* Kutipan Dokumen:
************
Hilirisasi Kakao di Sulawesi Tengah Dorong UMKM Naik Kelas dan Perluas Peluang Usaha Baru

Selasa, 5 Agustus 2025 | 12:00 WIB

Kepala Otoritas Jasa Keuangan (OJK) Sulawesi Tengah.

LINK UMKM - Upaya hilirisasi komoditas kakao di Sulawesi Tengah terus diperkuat sebagai strategi jangka panjang untuk meningkatkan peran pelaku UMKM dalam rantai nilai industri kakao nasional. Pendekatan ini dikembangkan melalui model klasterisasi yang terintegrasi dari hulu ke hilir, dengan menempatkan UMKM sebagai pelaku utama dalam menciptakan nilai tambah di sektor agribisnis.

Secara nasional, produksi kakao Indonesia mencapai sekitar 641 ribu ton per tahun, dan Sulawesi Tengah menyumbang lebih dari 146 ribu ton di antaranya. Fakta ini menjadikan wilayah tersebut sebagai kawasan prioritas untuk implementasi hilirisasi berbasis UMKM. Pemerintah mengidentifikasi potensi ini sebagai peluang untuk membangun ekosistem usaha yang inklusif dan berbasis sumber daya lokal.
************
* Cuplikan Data:
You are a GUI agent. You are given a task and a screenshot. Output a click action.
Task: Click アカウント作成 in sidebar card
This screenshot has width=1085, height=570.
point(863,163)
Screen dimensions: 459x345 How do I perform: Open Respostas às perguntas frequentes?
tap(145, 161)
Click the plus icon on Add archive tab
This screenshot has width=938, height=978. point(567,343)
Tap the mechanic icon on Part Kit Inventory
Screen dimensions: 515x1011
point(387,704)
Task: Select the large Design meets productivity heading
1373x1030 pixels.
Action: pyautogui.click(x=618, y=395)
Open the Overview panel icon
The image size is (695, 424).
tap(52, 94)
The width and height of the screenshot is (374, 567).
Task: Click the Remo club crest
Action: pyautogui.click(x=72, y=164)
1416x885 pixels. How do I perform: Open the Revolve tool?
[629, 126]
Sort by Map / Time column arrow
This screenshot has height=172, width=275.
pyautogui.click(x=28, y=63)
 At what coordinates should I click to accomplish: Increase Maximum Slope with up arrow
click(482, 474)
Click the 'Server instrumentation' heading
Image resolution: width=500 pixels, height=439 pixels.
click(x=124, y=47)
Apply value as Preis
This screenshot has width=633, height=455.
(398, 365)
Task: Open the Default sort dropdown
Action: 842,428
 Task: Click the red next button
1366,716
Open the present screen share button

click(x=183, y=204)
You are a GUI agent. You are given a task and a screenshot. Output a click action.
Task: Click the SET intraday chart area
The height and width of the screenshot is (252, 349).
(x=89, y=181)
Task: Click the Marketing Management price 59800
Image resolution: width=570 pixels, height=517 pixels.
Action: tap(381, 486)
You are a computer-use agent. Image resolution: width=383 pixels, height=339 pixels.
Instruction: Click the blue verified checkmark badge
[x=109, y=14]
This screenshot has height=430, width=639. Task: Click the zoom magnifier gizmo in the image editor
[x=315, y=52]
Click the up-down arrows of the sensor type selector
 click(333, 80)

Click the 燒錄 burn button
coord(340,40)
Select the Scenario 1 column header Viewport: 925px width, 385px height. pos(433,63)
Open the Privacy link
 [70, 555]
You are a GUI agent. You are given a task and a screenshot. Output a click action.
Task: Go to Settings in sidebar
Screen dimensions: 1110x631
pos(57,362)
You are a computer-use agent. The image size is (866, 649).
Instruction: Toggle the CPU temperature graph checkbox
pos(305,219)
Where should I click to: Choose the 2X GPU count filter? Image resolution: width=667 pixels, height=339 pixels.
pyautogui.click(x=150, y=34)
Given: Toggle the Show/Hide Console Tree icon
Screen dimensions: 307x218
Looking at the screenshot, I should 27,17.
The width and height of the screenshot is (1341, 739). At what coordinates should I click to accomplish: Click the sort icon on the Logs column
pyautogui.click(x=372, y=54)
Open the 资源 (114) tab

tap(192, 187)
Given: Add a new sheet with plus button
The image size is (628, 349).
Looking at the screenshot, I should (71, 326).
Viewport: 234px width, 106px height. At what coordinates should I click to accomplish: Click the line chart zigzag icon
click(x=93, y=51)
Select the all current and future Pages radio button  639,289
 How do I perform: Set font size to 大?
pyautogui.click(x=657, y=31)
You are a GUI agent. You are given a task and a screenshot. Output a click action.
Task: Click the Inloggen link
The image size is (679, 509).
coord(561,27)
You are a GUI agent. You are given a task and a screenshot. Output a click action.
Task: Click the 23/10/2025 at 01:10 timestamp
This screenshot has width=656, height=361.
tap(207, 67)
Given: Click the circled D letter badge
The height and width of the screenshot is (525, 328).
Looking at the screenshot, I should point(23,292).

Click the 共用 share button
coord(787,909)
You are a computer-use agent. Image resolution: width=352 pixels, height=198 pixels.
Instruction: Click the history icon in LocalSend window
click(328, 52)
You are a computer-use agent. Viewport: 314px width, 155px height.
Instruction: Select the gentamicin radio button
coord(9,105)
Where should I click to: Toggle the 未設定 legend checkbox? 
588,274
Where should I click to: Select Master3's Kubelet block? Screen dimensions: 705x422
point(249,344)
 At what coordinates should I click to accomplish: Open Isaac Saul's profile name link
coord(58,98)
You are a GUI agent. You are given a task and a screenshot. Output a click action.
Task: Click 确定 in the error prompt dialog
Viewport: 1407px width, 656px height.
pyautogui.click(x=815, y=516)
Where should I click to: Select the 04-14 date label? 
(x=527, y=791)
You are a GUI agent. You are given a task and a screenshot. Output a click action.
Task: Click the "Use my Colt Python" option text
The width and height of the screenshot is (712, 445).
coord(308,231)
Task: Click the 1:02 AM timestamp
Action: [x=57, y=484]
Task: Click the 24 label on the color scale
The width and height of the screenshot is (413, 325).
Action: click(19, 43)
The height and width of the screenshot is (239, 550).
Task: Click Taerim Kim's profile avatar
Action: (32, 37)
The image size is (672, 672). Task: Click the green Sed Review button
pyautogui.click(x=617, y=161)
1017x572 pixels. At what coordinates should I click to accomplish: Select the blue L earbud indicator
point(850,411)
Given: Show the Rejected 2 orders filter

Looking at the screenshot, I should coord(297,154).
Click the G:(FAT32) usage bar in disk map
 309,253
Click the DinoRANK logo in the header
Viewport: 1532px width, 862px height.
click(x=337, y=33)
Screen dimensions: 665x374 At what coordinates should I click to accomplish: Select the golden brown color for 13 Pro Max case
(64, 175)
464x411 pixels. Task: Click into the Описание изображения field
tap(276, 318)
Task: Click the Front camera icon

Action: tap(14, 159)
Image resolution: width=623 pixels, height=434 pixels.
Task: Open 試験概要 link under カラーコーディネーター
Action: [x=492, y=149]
************
* Tugas A: Sebutkan setiap angka yang ditulis dengan digit dalam artikel tentang hilirisasi kakao, sesuai urutan kemunculannya.
* Tugas B: Menurut artikel tentang hilirisasi kakao, mengapa Sulawesi Tengah dijadikan kawasan prioritas untuk implementasi hilirisasi berbasis UMKM?

* Hasil Latihan A: 5, 2025, 12:00, 641, 146

* Hasil Latihan B: Sulawesi Tengah menyumbang lebih dari 146 ribu ton dari produksi kakao nasional Indonesia yang mencapai sekitar 641 ribu ton per tahun. Fakta inilah yang menjadikan wilayah tersebut kawasan prioritas.